- From: Smailus, Thomas O <Thomas.O.Smailus@boeing.com>
- Date: Thu, 25 Jun 2015 20:27:53 +0000
- To: "Tab Atkins Jr." <jackalmage@gmail.com>, "Dr. Olaf Hoffmann" <Dr.O.Hoffmann@gmx.de>
- CC: www-svg <www-svg@w3.org>
A lot of our 'content' at Boeing is hand-rolled and sits behind our intranet firewalls - so we implement content by using the grouping and XML-ness of the SVG document format and viewers allowing us to put non-SVG XML in the document (that the browser doesn't know/care about however our JavaScript libraries do know about. So there is content in SVG, just not standardized or not visible to most of the world.
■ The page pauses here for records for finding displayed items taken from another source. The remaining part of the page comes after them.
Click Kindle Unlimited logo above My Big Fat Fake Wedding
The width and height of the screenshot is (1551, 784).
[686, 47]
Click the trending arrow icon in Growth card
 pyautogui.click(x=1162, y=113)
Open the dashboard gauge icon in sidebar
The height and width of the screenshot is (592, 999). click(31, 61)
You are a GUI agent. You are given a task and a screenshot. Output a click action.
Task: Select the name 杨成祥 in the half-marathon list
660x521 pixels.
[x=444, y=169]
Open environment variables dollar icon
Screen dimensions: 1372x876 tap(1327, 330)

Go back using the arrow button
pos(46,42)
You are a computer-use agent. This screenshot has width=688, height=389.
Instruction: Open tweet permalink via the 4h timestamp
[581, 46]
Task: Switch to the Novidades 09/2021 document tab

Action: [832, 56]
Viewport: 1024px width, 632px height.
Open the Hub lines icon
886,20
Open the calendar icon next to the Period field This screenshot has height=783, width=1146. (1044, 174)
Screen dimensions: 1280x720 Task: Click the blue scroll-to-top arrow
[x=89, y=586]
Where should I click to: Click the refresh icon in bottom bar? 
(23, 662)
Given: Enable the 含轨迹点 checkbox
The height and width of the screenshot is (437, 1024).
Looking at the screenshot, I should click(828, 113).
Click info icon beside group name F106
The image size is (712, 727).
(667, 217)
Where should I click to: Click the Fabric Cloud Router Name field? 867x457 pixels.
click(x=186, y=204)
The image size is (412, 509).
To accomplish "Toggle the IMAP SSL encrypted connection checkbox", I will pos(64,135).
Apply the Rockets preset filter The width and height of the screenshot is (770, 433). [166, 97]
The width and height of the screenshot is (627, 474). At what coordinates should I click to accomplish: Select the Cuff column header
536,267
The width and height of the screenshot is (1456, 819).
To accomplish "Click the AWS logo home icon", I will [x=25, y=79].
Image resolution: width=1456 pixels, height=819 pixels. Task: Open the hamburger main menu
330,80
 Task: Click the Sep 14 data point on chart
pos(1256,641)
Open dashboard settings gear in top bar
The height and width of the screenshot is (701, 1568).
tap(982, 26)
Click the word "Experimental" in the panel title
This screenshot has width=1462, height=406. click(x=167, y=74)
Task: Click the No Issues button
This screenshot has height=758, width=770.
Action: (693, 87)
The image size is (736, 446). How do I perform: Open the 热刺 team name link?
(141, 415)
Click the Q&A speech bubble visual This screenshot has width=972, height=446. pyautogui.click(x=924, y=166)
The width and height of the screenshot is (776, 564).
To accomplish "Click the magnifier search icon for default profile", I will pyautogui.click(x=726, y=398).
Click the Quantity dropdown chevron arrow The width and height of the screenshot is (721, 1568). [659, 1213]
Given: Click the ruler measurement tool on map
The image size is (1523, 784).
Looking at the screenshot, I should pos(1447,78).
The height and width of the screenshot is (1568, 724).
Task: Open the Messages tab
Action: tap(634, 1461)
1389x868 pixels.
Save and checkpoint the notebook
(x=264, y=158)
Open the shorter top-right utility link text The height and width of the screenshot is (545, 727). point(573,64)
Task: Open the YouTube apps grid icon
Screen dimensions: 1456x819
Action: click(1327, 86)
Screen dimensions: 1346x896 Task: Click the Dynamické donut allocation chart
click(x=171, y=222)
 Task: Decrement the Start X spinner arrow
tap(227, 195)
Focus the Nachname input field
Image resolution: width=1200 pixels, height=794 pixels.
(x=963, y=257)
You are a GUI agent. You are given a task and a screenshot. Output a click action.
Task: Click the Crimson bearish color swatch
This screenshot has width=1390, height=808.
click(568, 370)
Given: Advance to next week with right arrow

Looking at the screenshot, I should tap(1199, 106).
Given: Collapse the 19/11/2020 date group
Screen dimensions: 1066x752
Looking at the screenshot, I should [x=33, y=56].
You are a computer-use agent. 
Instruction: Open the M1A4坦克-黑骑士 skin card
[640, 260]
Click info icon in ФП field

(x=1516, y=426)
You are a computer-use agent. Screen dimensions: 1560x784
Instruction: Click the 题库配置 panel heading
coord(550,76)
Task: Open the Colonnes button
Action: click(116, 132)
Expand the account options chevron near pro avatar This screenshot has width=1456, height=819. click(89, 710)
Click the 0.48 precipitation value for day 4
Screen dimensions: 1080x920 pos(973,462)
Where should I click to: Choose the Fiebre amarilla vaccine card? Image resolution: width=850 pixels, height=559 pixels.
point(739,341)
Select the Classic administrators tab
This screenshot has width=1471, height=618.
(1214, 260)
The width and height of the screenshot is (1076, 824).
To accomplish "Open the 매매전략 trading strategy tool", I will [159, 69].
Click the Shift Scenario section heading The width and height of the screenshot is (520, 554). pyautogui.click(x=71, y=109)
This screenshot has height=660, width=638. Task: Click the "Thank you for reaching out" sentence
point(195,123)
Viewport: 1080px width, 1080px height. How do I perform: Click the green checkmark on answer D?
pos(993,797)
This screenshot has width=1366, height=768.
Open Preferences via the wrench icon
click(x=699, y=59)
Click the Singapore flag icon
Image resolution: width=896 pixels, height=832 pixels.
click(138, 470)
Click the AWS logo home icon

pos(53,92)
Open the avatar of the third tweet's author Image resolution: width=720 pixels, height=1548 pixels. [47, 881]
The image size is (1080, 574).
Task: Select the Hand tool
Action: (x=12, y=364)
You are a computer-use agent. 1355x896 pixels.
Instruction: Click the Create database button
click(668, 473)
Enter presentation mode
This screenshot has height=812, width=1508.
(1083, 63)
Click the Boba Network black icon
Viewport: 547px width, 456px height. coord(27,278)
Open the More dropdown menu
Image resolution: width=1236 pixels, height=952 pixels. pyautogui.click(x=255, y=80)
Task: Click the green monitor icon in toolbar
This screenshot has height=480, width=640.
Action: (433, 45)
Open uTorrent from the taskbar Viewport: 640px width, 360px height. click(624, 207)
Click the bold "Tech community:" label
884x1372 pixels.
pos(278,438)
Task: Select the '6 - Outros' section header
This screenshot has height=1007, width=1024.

Thomas > -----Original Message----- > From: Tab Atkins Jr. [mailto:jackalmage@gmail.com] > Sent: Monday, June 08, 2015 11:29 > > I'm a core member of the CSSWG, so no, I understand what CSS is for. > SVG, however, doesn't contain very much "content" in the sense we usually > give that word in standards (as it's used for the HTML/CSS content/style > separation concept). "Content" is information that is useful in a > presentation-agnostic fashion, that is usefully extractable by machines and > can be operated on for the user's benefit in multiple interaction modalities. > At the moment, the only things that fits that bill are the elements that hold > text - <text>, <desc>, etc.